● **WHAT YOU WILL DO**
From the records below, pull out each line that contains the word "width", copying every such line in full.

● **DATA SHOWN**
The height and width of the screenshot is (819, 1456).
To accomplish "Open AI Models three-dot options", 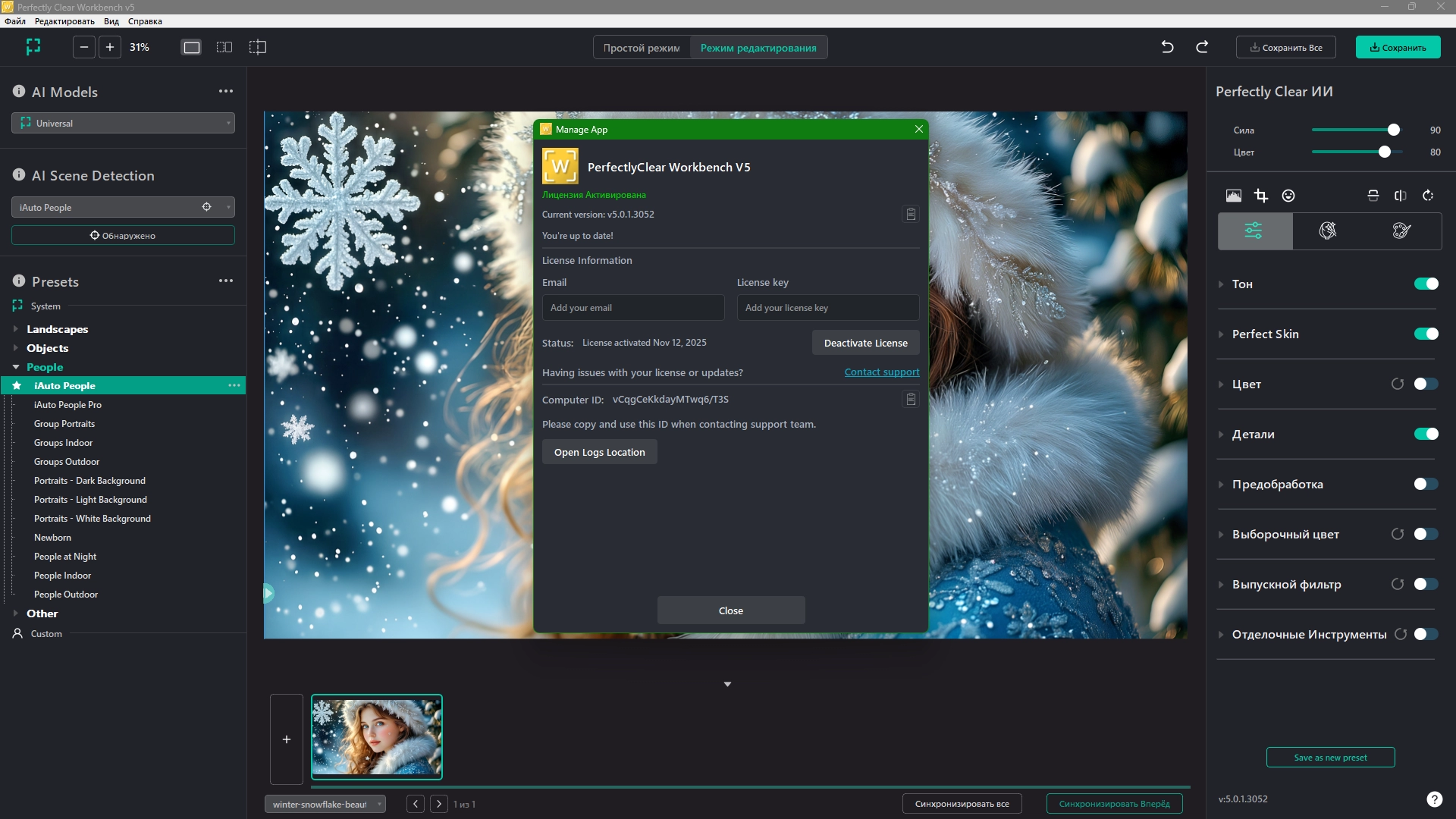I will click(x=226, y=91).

---

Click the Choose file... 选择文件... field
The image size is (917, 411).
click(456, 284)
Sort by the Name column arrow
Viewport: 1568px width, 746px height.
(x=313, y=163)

...

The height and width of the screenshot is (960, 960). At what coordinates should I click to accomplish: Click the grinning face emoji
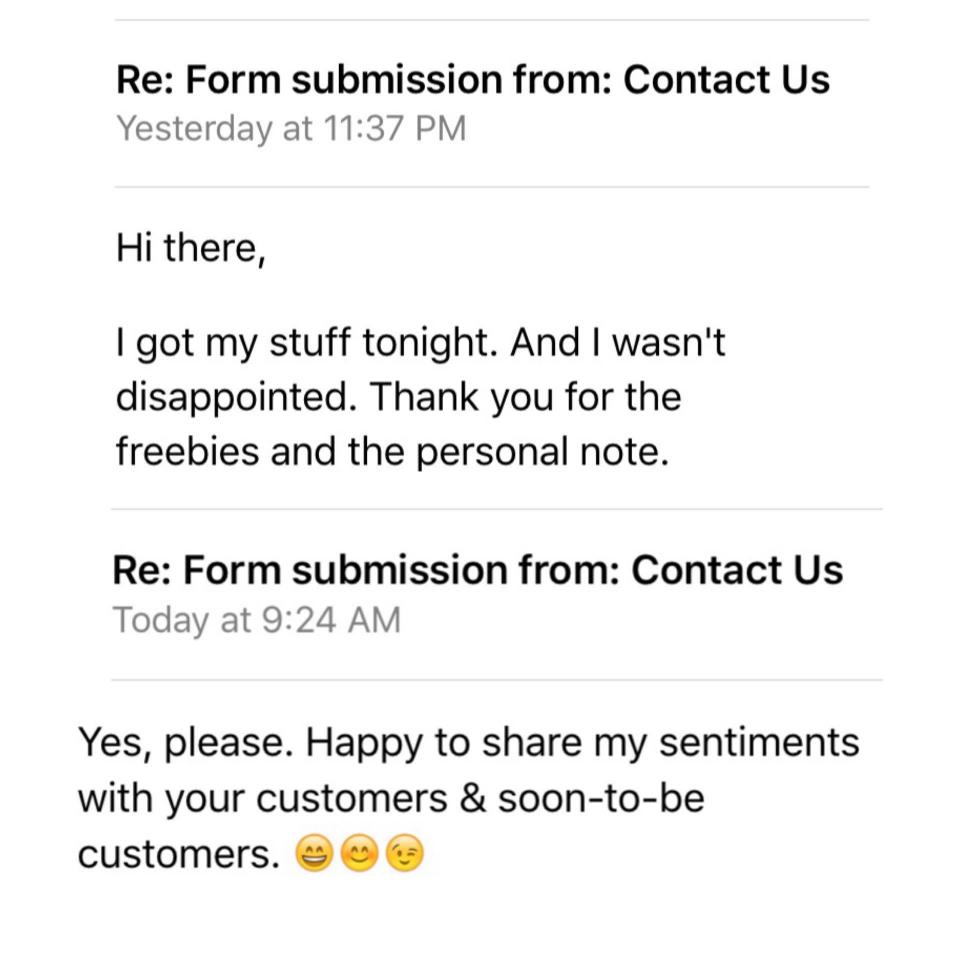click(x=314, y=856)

● **PROBLEM SOLUTION**
The height and width of the screenshot is (819, 1456).
Viewport: 1568px width, 746px height.
The height and width of the screenshot is (960, 960). At what coordinates should I click to accomplish: Click the grinning face emoji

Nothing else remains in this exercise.